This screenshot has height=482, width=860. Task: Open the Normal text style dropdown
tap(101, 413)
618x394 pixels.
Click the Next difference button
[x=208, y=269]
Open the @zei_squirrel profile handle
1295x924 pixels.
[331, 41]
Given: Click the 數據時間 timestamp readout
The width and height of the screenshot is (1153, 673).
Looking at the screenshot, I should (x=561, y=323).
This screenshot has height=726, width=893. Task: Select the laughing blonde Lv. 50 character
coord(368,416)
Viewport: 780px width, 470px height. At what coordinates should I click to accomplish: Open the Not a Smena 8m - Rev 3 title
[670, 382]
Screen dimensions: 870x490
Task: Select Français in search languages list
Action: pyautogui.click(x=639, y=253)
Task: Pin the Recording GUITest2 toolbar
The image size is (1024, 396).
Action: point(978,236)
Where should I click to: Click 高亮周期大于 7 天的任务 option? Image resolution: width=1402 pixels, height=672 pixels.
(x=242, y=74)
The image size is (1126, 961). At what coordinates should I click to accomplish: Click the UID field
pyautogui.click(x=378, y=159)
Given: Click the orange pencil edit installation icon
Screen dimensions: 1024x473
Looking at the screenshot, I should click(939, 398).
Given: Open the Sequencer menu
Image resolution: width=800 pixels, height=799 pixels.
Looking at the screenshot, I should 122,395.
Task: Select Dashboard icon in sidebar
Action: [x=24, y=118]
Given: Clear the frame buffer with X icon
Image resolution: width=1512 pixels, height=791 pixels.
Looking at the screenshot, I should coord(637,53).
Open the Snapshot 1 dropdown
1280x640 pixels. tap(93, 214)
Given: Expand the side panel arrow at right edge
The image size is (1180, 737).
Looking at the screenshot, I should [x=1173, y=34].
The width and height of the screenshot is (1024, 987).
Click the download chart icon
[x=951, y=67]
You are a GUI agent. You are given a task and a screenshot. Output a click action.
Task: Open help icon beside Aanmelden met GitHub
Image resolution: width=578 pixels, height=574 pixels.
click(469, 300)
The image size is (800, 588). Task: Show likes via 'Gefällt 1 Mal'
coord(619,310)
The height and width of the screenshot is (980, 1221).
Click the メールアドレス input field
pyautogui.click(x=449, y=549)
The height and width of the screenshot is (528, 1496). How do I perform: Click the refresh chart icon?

____________

### WHAT IS EXPECTED
Reproduce every item above word for word, keeping each line, number, and mark of punctuation unchanged.

### COMPLETED TASK
This screenshot has height=482, width=860. Task: Open the Normal text style dropdown
tap(101, 413)
618x394 pixels.
Click the Next difference button
[x=208, y=269]
Open the @zei_squirrel profile handle
1295x924 pixels.
[331, 41]
Given: Click the 數據時間 timestamp readout
The width and height of the screenshot is (1153, 673).
Looking at the screenshot, I should (x=561, y=323).
This screenshot has height=726, width=893. Task: Select the laughing blonde Lv. 50 character
coord(368,416)
Viewport: 780px width, 470px height. At what coordinates should I click to accomplish: Open the Not a Smena 8m - Rev 3 title
[670, 382]
Screen dimensions: 870x490
Task: Select Français in search languages list
Action: pyautogui.click(x=639, y=253)
Task: Pin the Recording GUITest2 toolbar
The image size is (1024, 396).
Action: point(978,236)
Where should I click to: Click 高亮周期大于 7 天的任务 option? Image resolution: width=1402 pixels, height=672 pixels.
(x=242, y=74)
The image size is (1126, 961). At what coordinates should I click to accomplish: Click the UID field
pyautogui.click(x=378, y=159)
Given: Click the orange pencil edit installation icon
Screen dimensions: 1024x473
Looking at the screenshot, I should click(939, 398).
Given: Open the Sequencer menu
Image resolution: width=800 pixels, height=799 pixels.
Looking at the screenshot, I should 122,395.
Task: Select Dashboard icon in sidebar
Action: [x=24, y=118]
Given: Clear the frame buffer with X icon
Image resolution: width=1512 pixels, height=791 pixels.
Looking at the screenshot, I should coord(637,53).
Open the Snapshot 1 dropdown
1280x640 pixels. tap(93, 214)
Given: Expand the side panel arrow at right edge
The image size is (1180, 737).
Looking at the screenshot, I should [x=1173, y=34].
The width and height of the screenshot is (1024, 987).
Click the download chart icon
[x=951, y=67]
You are a GUI agent. You are given a task and a screenshot. Output a click action.
Task: Open help icon beside Aanmelden met GitHub
Image resolution: width=578 pixels, height=574 pixels.
click(469, 300)
The image size is (800, 588). Task: Show likes via 'Gefällt 1 Mal'
coord(619,310)
The height and width of the screenshot is (980, 1221).
Click the メールアドレス input field
pyautogui.click(x=449, y=549)
The height and width of the screenshot is (528, 1496). How do I perform: Click the refresh chart icon?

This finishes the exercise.